Nunca se acudirá lo suficiente a un álbum como The Clown (1957) para comprobar lo anterior. Ya el primer corte, “Haitian Fight Song”, es una declaración de principios. ¿Qué otro tema de décadas recientes contiene tanta energía en apenas doce minutos? Los primeros segundos, con Mingus marcando la cadencia, de lo que después se transformará en polirritmia, muestra su amplitud de miras. Y su músculo. No se trata de acumular sonidos, parece decir, sino de mantener un pulso; no hay quiebres en la forma si antes no se construyó una, y no hay reconstrucciones de la misma si no es a través de un sonido colectivo. Hay que imaginar, además, que semejante derroche energético llegaba a una audiencia que conocía apenas el umbral de la historia del rock and roll.
Podríamos seguir enlistando álbumes destacados de Mingus (nunca faltan en las listas especializadas Phitecanthropus Erectus, de 1956, o Ah Um, de 1959), pero quisiéramos recordar un par más. Por su rareza: Cumbia & Jazz Fusion (1977), que Mingus compusiera para la película Todo Modo de Elio Petri, y que si bien no figura entre sus mejores trabajos, revela la plasticidad de su sonido y su visión radical de la fusión, que ya había ensayado en The Black Saint and the Sinner Lady o en Tijuana Moods (1957).
Y, sobre todo, Charles Baron Mingus, West Coast, 1945-49, que agrupa sus primeras grabaciones en Los Ángeles como líder de una banda. Un jovencísimo Mingus –a quien su promotor, como se estilaba en la época, le había agregado el mote de “Barón”– muestra sus influencias más profundas (un verdadero catálogo de los primeros géneros del abanico del jazz: el swing, el blues, el boogie, el bop), pero también que su apuesta iba a ser más amplia.

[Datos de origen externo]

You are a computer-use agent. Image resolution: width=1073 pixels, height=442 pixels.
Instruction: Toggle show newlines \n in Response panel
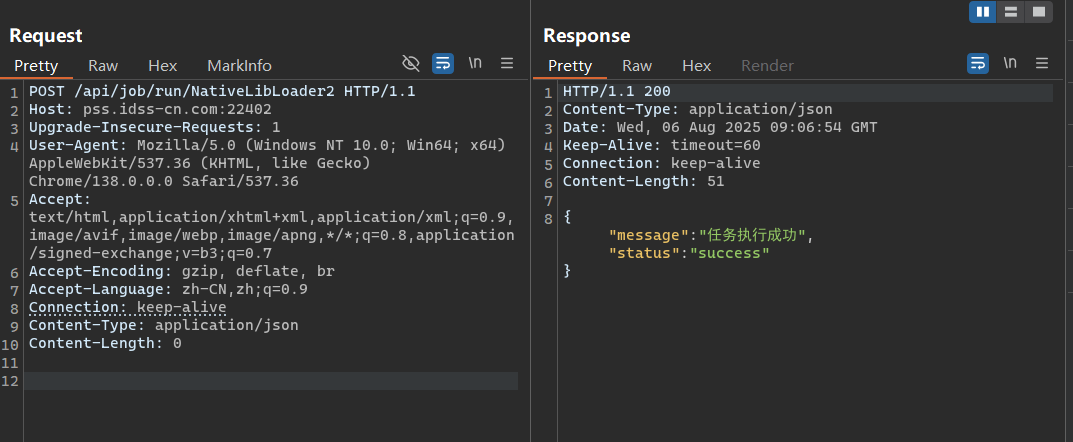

Basta escuchar “Shuffle Bass Boogie”, “Mingus Fingers” o “Story of Love”. Ya están ahí todas las semillas, aunque con un dejo de timidez. Charles Baron Mingus tiene, por lo tanto, una pátina especial: cierta melancolía que da el saber que apenas tres décadas después, esa masa de sonido, que explotaría conformando una obra preciosa, terminaría por arremolinarse en un cuerpo impedido al movimiento, al menor atisbo de fuerza, en una calle de Cuernavaca.